There can be no new oil and gas projects built in B.C. if the world wants to get climate change under control.
That warning isn’t coming from a progressive environmental group. It was contained in a bombshell report released last week by the International Energy Agency, one of the world’s leading oil industry forecasters.
“The age of oil is coming to an end,” reads an editorial from the Globe & Mail summarizing the IEA report. “In such a future, the challenge for Canada will be immense. One-quarter of our national emissions are from the oil and gas industry – the industry that has greatly enriched this country.”
The editorial goes on, “A near-term future of less oil gas exploration and development, and thereafter long-term production decline, would be jarring to Canada’s economy, particularly to British Columbia, Saskatchewan, Newfoundland and Labrador and, of course, Alberta.”
Indeed, we recently got a small taste of what that might look like in the Skeena, when the Australian gas giant Woodside announced it was pulling out of Kitimat LNG due to unfavorable economics.
“One may question the likelihood of the IEA’s timelines, or its focus on wind and solar,” the Globe editorial reads. “But it’s hard to disagree with the broad direction of what it’s both predicting and advocating: For carbon emissions to fall in the decades to come, the use of carbon fuels must also fall.”
The IEA report attempts to explain the actions that need to take place for the world to limit global temperature rise to 1.5 degrees, the level of warming that scientists calculate would avoid the most catastrophic impacts of climate change.
Reaching that target is especially urgent for Canada, which because of its more northern location is warming twice as fast as the rest of the world.
The IEA sets out “more than 400 milestones” to get global emissions to safer levels.
“These include, from today, no investment in new fossil fuel supply projects, and no further final investment decisions for new unabated coal plants,” the report says. “By 2035, there are no sales of new internal combustion engine passenger cars, and by 2040, the global electricity sector has already reached net-zero emissions.”
Again, this is not some left-wing fear-mongering.
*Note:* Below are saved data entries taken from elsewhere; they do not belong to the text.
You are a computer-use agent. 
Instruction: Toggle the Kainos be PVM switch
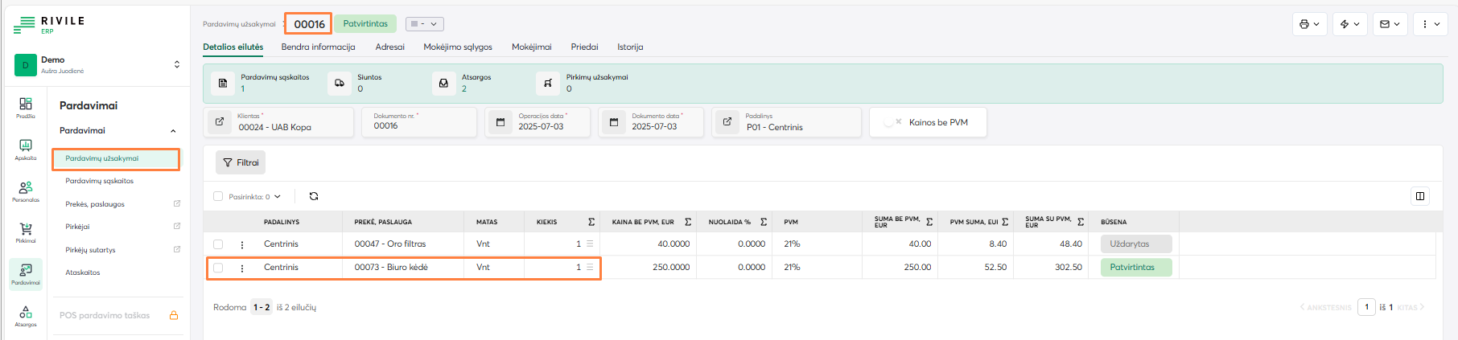pyautogui.click(x=892, y=122)
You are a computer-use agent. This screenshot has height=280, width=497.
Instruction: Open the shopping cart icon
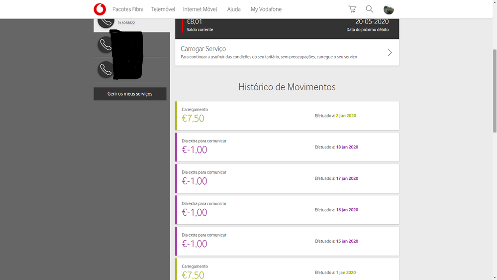pyautogui.click(x=352, y=9)
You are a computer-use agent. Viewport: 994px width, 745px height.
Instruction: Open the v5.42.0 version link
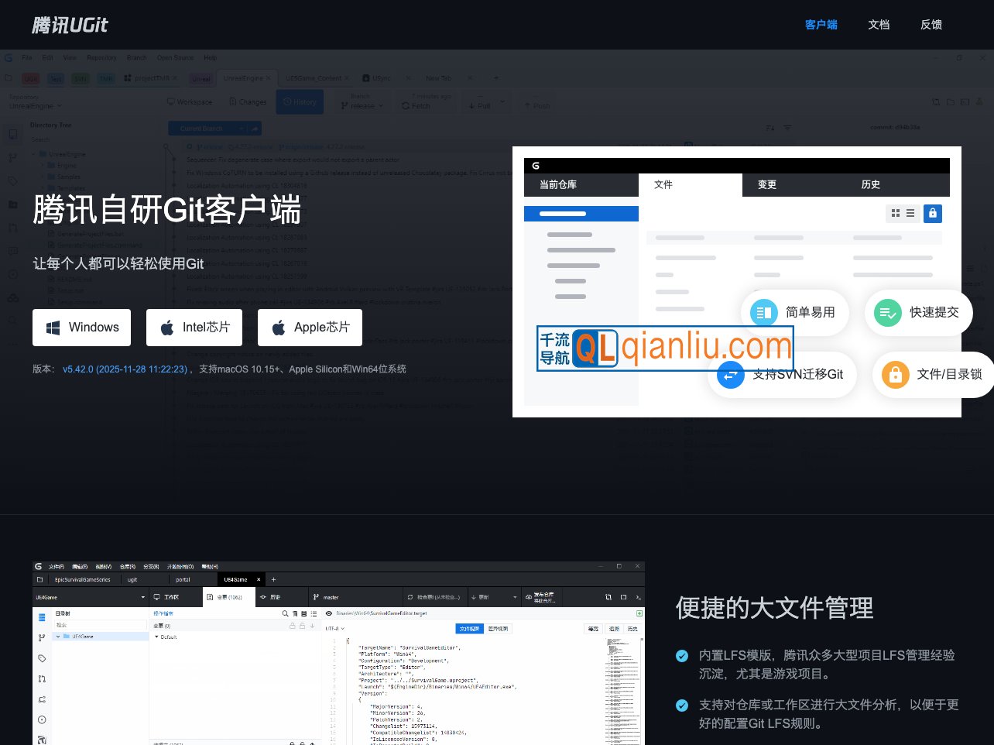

The IEA is one of the most respected oil and gas forecasters on the planet.
“The IEA’s job was to foster co-operation among Western countries to better plan for oil’s future,” the Globe explains. “Until a few years ago, the IEA was warning that massive amounts of money were constantly needed to be poured into developing new sources of oil, to ensure adequate supply.”
This new report is a sign that the world is changing fast.